Mary Kate’s cheeks stained with embarrassment. She curtseyed again and held out her hand. “Cousin Scarlett, I ask your pardon. I forgot myself in looking at your elegances. I’m Mary Kate, and it’s proud I am to be cousin to such a grand lady.”

Scarlett wanted to say no pardon was needed, but she had no chance. Jamie had taken off his hat and his suit coat and unbuttoned his vest. Under his right arm he was holding a child, a kicking, squealing, chubby, redheaded bundle of delighted struggle. “And this little devil is Sean, named John like a good American boy because he was born right here in Savannah. We call him Jacky. Say hello to your cousin, Jacky, if you’ve got a tongue in your head.”

“Hello!” shouted the little boy, then shrieked with excitement when his father turned him upside down.

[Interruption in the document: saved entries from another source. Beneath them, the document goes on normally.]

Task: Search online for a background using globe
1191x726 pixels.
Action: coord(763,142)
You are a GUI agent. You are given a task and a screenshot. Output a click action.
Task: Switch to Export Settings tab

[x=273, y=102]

“What’s all this now?” The noise, except for Jacky’s giggles, died down at once when the thin querulous tones cut through the racket. Scarlett looked across the kitchen and saw a tall old man who must be her Uncle James. There was a pretty girl with dark curly hair at his side. She looked alarmed and timid.

“Jacky woke Uncle James from his rest,” she said. “Is he hurt, then, to be howling so and to bring Jamie home early?”